Hello everyone, I am given trace of $A$, $A^2$, and $A^3$, how do I find determinant of $A$ from this. $A$ is $3\times 3$ matrix. Can this be solved using norm ?

Thanks in advance.

Answer 1

Let $\lambda_i$ be eigenvalues of $A$. Use relations between trace and eigenvalues like $$ Tr(A)=\lambda_1+\lambda_2+\lambda_3 $$ $$ Tr(A^2)=\lambda_1^2+\lambda_2^2+\lambda_3^2 $$ $$ Tr(A^3)=\lambda_1^3+\lambda_2^3+\lambda_3^3 $$ Solve above to get $\lambda_i$ and $$ \det(A)=\lambda_1\lambda_2\lambda_3 $$ You can see this method can easily be extended to $n\times n$ matrix.

Answer 2

Hints:

Let $A$ be a $n \times n$ matrix with eigenvalues $\lambda_1, \dots, \lambda_n$ and $k\in \mathbb{N}$:

$$Tr(A^k) = \sum_{i=1}^n \lambda_i^k$$ $$\det(A^k) = \prod_{i=1}^n \lambda_i^k$$

Answer 3

You can use Newton's identities. These let you write the characteristic polynomial of a matrix from trace powers. A recursive equation and more info can be found here https://en.wikipedia.org/wiki/Newton%27s_identities

For a 3x3 matrix, defining $p_k = Tr(A^k)$, the characteristic polynomial is: $$\lambda^3-p_1\lambda^2+\frac{1}{2}(p_1^2-p_2)\lambda-\frac{1}{6}(p_1^3-3p_1p_2+2p_3)$$

To find the determinant, we simply look at the zero'th degree term: $$\det(A) = \frac{1}{6}(p_1^3-3p_1p_2+2p_3)$$.

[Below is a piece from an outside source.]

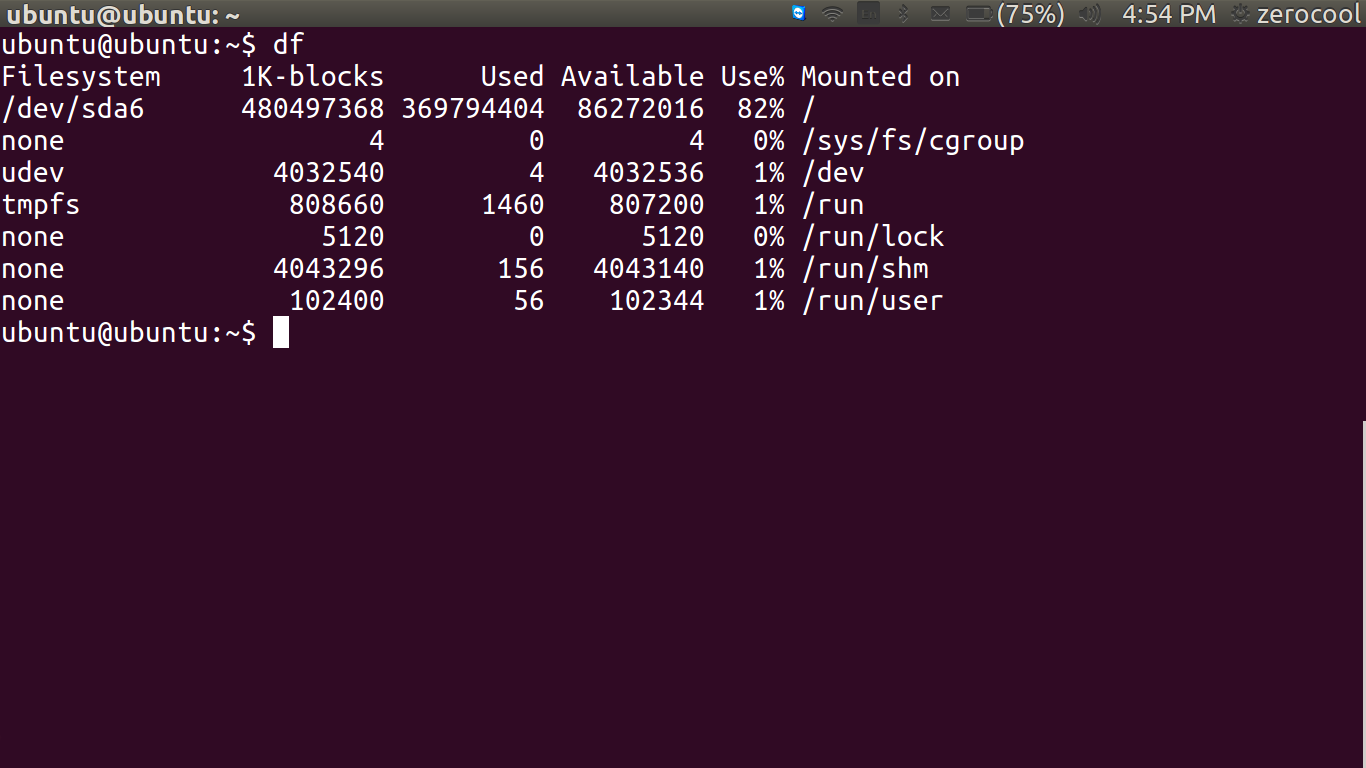Viewport: 1366px width, 768px height.
Task: Click the session gear icon
Action: 1240,13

In general, for $n \times n$ matrices, the determinant is always a rational polynomial in the $p_k$'s.

In fact, the intermediate terms in the recurive equation on Wikipedia are both the other coefficients in the characteristic polynomial (with the sign alternating), and the equations for finding the determinant in smaller dimensions. (i.e the degree one term in the above characteristic polynomial is same as the formula for finding the determinant of a 2x2 matrix given its trace power)

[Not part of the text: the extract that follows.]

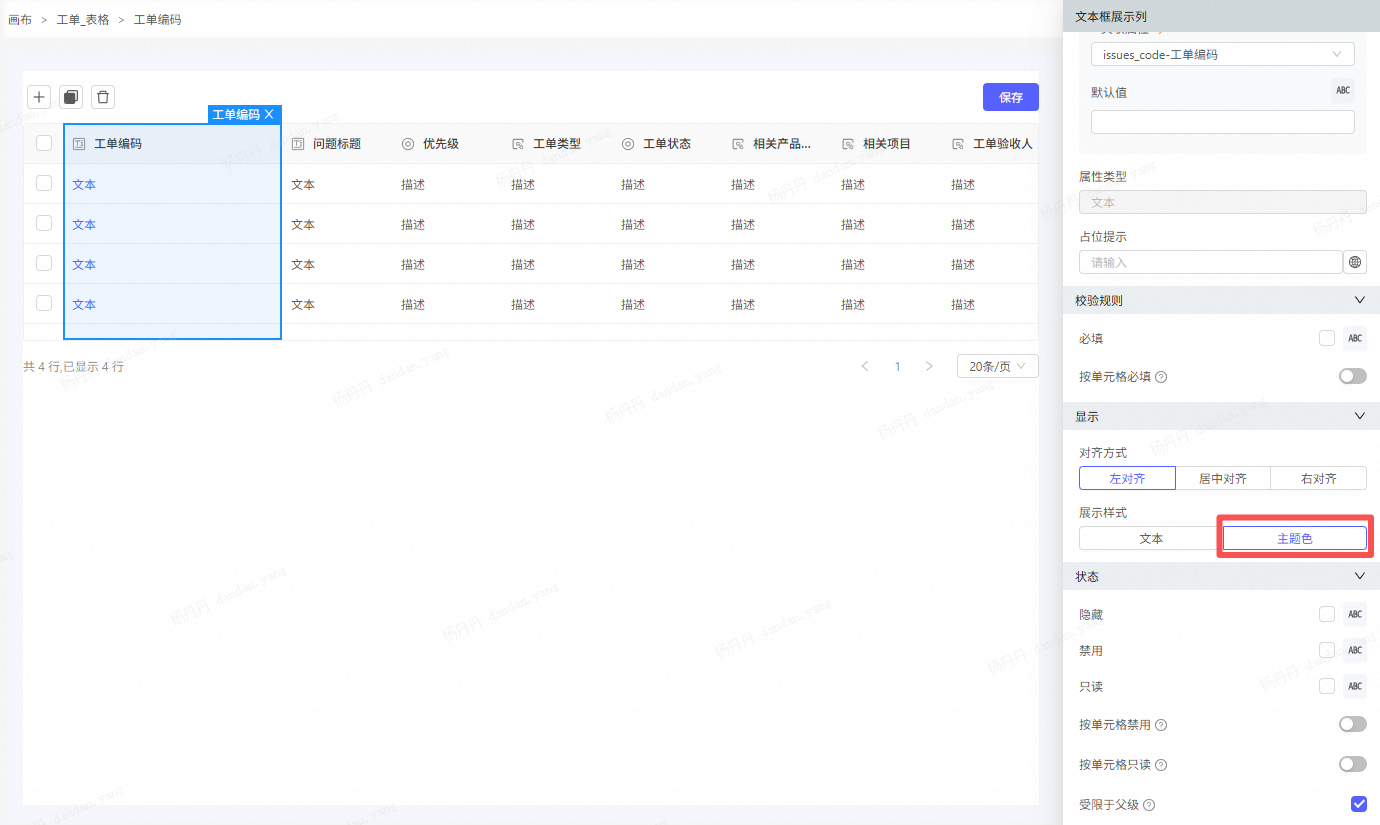
Task: Uncheck the 受限于父级 checkbox
Action: tap(1358, 804)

You might have noticed that each term in the polynomial of $p_k$ corresponds to an unordered partition of n. For example, the three terms in $$\frac{1}{6}(p_1^3-3p_1p_2+2p_3)$$ correspond to the three ways you can write three as a sum of integers, $3=3$, $3= 2+1$, and $3=1+1+1$. Upon some reflection, you may realize that these are the only terms allowed by unit analysis. To do this, imagine that each entry of $A$ is a physical quantity measured in a unit, say metres, and consider the units of the $p_k$ and the determinant of $A$.

If you know a bit of group theory, there is a direct formula for the coefficients in front of a partition.

To find the coefficient of a term, consider its corresponding partition. Each partition $\mu$ of $n$ corresponds to a conjugacy class $C_\mu$ of the symmetric group $S_n$. The coefficient is: $$\frac{1}{n!}\times parity(C_\mu)\times size(C_\mu)$$ Here the parity of $C_\mu$ is the shared parity of all of its elements.